Ninjastic
PostEdited versionsQuotes to this post
Post
Topic
Board Electrum
Merits 4 from 1 user
Re: Problem verifying download's signature
by
DireWolfM14
on 19/08/2021, 00:52:04 UTC
⭐ Merited by o_e_l_e_o (4)
Quote from: Proofer on August 18, 2021, 09:01:05 PM
Quote from: o_e_l_e_o on August 18, 2021, 08:58:13 PM
Quote from: Proofer on August 18, 2021, 08:41:14 PM
Update:-snip-
This is a valid confirmation.

As it states, you have a "Good signature from Thomas Voegtlin." I can confirm that the key you have for him - 6694 D8DE 7BE8 EE56 31BE D950 2BD5 824B 7F94 70E6 - matches the key I have for him. The reason it tells you "WARNING: This key is not certified with a trusted signature!" is simply because you have not signed ThomasV's key with your own key to tell GPG that you trust it.

Excellent.

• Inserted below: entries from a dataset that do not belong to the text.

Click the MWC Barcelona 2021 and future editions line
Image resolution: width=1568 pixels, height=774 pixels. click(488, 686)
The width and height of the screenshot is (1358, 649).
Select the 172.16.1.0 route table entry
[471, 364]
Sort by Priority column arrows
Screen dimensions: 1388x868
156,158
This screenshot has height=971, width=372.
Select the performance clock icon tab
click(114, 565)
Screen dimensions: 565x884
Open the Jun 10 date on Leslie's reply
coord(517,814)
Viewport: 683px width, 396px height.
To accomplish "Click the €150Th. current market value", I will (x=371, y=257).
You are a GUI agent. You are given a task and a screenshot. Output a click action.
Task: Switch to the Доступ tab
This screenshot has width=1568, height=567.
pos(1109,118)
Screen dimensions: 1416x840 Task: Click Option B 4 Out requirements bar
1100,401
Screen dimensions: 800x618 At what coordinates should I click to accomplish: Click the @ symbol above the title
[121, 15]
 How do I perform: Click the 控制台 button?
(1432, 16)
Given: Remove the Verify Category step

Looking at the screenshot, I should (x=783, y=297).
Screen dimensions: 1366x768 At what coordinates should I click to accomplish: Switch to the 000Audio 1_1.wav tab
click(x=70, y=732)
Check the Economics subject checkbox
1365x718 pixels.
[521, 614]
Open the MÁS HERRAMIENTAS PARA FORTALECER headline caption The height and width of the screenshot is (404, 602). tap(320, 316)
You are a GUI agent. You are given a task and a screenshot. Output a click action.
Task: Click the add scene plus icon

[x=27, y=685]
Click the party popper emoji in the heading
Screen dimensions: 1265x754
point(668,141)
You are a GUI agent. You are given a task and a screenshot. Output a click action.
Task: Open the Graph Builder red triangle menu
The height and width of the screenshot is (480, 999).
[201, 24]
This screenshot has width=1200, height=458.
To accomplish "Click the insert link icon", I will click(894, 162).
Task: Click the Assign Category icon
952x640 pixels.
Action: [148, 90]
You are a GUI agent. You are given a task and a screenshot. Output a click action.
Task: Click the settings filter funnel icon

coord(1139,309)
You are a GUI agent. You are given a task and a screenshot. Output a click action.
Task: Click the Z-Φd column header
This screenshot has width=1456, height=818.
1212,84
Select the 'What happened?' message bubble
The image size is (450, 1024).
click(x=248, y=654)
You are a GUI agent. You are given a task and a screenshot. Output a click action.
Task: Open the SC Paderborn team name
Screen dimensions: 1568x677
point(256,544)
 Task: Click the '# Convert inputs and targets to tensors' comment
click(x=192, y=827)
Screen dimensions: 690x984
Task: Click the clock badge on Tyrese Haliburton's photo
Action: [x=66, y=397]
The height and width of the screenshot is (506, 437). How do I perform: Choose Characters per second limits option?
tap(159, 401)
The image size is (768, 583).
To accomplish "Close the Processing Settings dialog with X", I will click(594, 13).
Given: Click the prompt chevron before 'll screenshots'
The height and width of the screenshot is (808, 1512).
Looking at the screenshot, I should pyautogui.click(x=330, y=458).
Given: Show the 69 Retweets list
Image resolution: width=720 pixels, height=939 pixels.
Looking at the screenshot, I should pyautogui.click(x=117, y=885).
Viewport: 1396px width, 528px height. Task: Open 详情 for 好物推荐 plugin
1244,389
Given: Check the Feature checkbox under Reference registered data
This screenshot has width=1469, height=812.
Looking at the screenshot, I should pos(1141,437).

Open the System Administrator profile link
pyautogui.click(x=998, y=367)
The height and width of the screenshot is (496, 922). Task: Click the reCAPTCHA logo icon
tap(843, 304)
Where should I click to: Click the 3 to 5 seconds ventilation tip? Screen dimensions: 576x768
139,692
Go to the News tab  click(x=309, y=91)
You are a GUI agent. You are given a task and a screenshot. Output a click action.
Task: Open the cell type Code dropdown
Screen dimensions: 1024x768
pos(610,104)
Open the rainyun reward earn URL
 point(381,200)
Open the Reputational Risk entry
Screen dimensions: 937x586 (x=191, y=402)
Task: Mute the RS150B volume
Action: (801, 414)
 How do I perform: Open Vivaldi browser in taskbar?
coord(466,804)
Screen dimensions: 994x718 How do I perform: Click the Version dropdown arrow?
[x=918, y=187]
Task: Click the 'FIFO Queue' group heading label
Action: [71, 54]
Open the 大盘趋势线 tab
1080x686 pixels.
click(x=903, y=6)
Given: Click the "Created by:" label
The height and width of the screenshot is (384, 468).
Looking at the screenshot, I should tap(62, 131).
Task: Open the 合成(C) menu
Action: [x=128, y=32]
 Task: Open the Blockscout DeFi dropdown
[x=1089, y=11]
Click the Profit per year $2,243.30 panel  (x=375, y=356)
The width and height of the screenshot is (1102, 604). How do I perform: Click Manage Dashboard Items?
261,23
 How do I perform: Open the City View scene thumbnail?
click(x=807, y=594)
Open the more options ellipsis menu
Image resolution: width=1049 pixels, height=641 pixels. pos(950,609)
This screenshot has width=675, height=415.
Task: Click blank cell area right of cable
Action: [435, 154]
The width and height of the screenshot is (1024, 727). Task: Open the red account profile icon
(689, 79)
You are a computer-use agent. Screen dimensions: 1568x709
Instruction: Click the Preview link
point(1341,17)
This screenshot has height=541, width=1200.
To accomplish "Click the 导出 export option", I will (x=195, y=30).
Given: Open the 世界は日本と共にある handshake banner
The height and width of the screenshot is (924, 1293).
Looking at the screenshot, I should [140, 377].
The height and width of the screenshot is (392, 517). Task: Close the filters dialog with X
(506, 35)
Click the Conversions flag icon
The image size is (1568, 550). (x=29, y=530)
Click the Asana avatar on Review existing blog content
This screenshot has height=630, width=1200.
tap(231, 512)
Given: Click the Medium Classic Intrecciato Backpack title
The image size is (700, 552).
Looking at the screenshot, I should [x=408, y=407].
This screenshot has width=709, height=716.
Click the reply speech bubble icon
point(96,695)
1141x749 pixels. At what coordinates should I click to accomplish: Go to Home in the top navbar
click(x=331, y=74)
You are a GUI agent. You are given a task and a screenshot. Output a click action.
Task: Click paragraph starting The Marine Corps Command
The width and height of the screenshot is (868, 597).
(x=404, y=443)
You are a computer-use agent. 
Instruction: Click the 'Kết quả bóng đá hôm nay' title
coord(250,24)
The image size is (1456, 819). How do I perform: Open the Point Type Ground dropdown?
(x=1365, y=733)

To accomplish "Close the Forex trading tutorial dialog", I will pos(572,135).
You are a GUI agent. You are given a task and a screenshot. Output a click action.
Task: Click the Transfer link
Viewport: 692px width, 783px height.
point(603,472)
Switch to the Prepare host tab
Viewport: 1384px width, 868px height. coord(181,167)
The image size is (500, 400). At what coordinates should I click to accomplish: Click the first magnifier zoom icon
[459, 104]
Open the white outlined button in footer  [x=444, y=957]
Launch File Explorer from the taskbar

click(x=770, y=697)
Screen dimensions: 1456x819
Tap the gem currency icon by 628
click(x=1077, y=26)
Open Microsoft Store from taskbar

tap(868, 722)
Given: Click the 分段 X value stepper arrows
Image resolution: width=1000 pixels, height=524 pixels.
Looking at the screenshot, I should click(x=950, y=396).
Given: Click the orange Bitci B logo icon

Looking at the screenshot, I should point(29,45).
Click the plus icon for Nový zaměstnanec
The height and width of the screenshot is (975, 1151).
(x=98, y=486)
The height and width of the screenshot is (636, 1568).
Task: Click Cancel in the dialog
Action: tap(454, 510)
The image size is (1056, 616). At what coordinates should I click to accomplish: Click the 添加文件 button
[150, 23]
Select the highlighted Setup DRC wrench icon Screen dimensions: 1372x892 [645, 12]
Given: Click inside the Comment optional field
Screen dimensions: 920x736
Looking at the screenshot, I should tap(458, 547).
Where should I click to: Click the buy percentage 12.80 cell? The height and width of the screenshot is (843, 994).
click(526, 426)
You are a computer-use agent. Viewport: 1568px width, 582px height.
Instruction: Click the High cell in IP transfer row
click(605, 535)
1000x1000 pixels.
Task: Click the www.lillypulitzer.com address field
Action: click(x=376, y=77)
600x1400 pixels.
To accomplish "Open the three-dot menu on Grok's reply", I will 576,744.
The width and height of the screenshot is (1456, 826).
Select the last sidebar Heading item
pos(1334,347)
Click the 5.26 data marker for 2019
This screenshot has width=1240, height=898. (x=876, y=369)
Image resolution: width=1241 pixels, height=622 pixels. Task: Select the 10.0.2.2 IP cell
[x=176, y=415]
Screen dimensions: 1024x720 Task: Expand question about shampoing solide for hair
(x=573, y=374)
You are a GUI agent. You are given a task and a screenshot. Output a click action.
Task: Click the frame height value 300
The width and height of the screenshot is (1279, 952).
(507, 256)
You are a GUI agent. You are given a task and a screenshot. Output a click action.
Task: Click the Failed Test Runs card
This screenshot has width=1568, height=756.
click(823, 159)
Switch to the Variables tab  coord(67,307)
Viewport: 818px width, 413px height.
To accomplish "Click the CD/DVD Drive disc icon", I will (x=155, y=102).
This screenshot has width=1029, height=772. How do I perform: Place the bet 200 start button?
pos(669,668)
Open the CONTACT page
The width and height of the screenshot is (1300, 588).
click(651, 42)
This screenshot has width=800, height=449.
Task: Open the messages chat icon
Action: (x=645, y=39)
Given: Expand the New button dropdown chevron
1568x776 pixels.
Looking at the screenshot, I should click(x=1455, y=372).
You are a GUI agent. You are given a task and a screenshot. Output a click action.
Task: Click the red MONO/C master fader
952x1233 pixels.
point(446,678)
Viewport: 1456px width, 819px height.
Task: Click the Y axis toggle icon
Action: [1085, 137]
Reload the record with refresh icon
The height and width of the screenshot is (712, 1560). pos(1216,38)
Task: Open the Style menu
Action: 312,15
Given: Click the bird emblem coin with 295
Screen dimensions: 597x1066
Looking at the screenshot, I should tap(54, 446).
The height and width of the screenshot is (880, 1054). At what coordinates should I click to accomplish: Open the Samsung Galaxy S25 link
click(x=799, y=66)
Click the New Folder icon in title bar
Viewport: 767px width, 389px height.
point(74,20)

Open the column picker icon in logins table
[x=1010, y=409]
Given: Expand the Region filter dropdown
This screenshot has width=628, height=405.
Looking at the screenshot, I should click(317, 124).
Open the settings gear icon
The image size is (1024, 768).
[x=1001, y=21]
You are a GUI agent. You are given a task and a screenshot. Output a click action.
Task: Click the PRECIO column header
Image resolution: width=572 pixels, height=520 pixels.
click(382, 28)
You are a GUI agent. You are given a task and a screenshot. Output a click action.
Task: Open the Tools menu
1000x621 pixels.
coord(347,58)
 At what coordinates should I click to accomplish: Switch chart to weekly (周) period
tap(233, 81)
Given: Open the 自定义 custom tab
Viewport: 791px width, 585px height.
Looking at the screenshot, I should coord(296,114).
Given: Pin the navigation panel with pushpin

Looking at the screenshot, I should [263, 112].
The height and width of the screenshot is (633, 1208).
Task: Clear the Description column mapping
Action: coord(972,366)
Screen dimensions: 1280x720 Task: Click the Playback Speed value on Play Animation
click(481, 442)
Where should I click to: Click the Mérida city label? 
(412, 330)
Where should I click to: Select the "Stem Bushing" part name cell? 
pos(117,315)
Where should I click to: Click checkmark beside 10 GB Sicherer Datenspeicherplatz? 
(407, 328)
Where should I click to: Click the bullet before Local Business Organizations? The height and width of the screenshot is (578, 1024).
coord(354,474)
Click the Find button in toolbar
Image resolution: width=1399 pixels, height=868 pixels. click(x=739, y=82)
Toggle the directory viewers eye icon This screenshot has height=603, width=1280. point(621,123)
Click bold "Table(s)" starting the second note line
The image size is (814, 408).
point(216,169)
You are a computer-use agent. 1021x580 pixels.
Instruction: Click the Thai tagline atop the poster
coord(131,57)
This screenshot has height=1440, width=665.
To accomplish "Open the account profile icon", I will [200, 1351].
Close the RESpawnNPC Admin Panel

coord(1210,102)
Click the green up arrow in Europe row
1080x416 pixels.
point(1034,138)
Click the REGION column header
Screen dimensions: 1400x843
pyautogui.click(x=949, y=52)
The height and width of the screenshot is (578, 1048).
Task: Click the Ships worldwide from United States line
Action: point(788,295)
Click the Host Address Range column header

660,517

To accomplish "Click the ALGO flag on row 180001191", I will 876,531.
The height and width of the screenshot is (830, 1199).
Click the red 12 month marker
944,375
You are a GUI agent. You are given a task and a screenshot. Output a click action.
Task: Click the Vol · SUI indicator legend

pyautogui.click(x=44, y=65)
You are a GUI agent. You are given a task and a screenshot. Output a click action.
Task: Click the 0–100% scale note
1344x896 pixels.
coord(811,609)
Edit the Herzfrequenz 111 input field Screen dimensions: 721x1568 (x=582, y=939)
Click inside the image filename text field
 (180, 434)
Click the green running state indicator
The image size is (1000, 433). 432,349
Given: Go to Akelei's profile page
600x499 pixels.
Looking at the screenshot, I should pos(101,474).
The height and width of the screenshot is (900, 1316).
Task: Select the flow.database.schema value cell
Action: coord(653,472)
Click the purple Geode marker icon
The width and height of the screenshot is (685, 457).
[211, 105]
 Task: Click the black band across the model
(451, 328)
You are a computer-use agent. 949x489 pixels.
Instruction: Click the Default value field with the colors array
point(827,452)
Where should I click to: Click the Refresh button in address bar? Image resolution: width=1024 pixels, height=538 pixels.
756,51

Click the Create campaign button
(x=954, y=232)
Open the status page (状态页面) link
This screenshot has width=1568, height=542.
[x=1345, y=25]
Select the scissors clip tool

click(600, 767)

Thank you!

According to your original post above, you'll need first need to download and import ThomasV's pgp key.  The links posted above will get you the key, save it someplace easily accessible, and name it ThomasV.asc

To import it use --import /path/to/file/ThomasV.asc.  Once it's imported you can sign it using --sign 6694D8DE7BE8EE5631BED9502BD5824B7F9470E6.  Editing the key the way o_e_l_e_o suggested is a more powerful way to do it, and gives you options for trust level.  Using the --sign command automatically sets the trust level to 4 (fully trusted.)